AHEAD of the Scottish Youth Cup final next month, many of Celtic's aspiring talents will have already allowed their young minds to wander to the showpiece occasion at Hampden.
For their counterparts at Dunfermline Athletic, however, there are more pressing matters to attend to.
Members of the young side operating under John Potter, the East End Park club's under-20s coach, have been fast-tracked up the ladder due to the axe falling on the majority of those in a more senior position and have been asked to help drag the club out of a Irn-Bru First Division relegation fight. However, as Saturday's crucial 1-0 victory over Cowdenbeath proved, the bright start to their first-team careers shows little sign of abating.
"I never thought I'd be in the same team as them, I'm old enough to be their dad," admitted Potter, who was a second-half substitute on Saturday. "They have been winning a lot of games this season. I know all the boys, they are the same kids I've been working with all season, so before the game I just had a word with them to give them some encouragement.

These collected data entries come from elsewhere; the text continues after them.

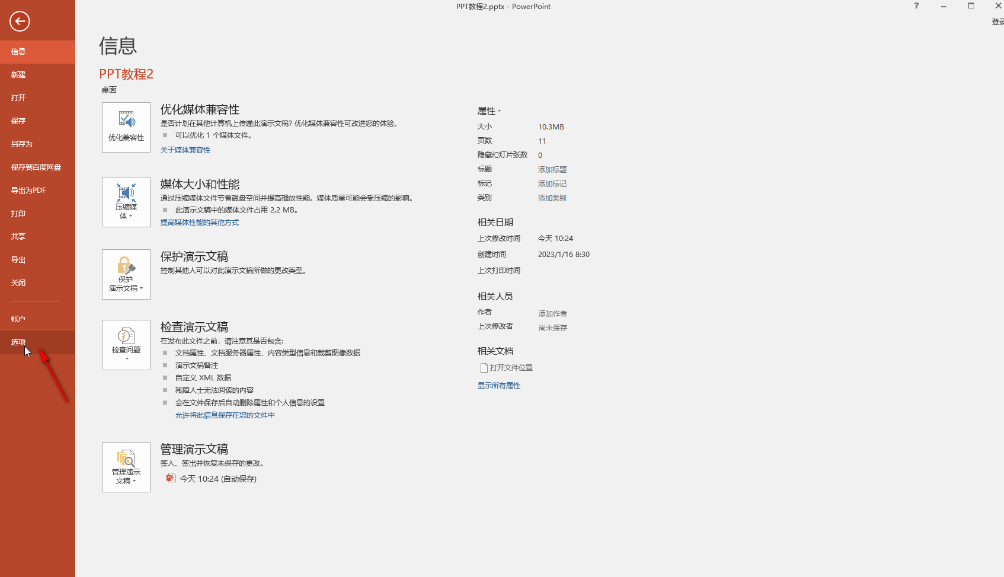The height and width of the screenshot is (577, 1004).
Task: Click the 显示所有属性 link
Action: pyautogui.click(x=498, y=385)
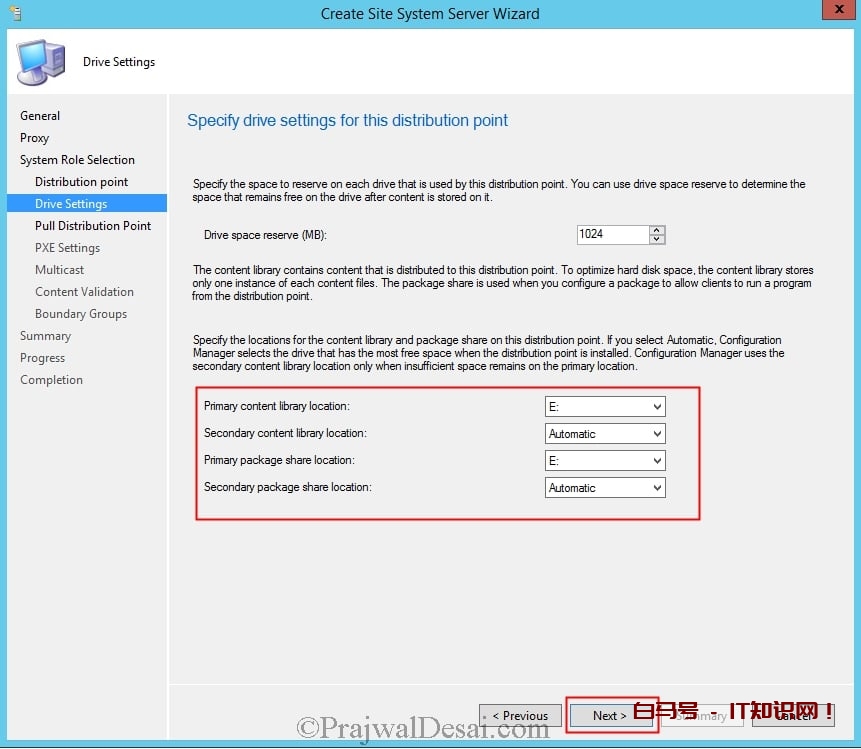
Task: Go to the General wizard page
Action: pos(40,116)
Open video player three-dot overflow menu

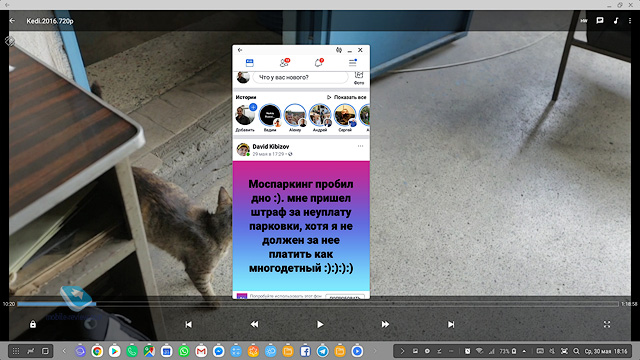pos(630,20)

"I've worked with them every day and now they are in the first team; the manager has shown great faith in them. I know how they work, it's just a matter of making sure they are fired up."

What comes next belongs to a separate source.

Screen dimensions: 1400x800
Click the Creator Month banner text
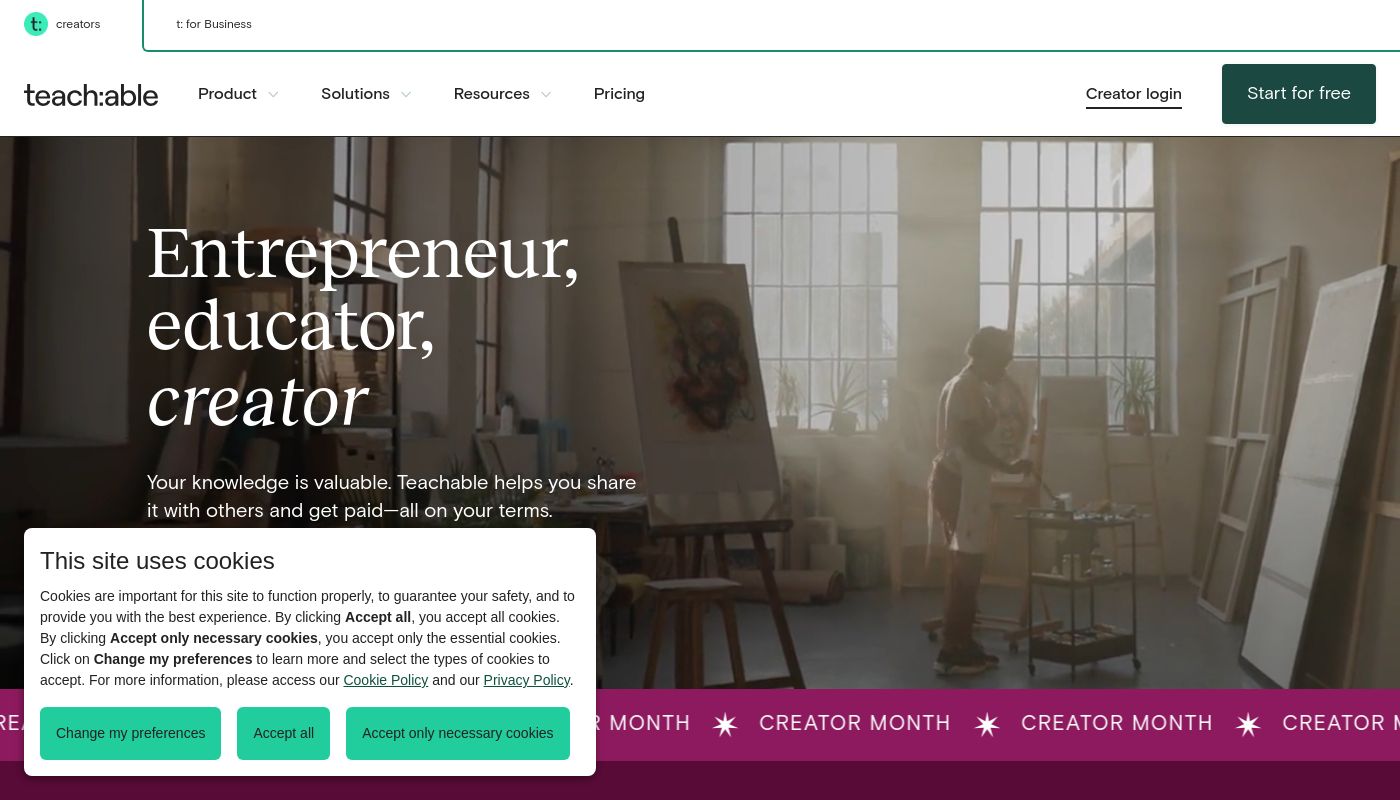854,723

The win, courtesy of a Stephen Husband penalty, enabled Dunfermline to leapfrog their Fife rivals and rise out of the relegation play-off spot, albeit due only to a vastly superior goal difference.
Despite fielding a team littered with players barely old enough to drive to training, Dunfermline still had enough about them to get the better of a Cowdenbeath side that looked out of their depth for most of the afternoon. Whether Potter and his colts can replicate that against champions Partick Thistle next weekend, however, is a different prospect altogether.
"We beat Morton when no-one gave us a chance, so we need to go to Thistle and show the same mental strength," said Potter. "It's in our hands if we want to stay up."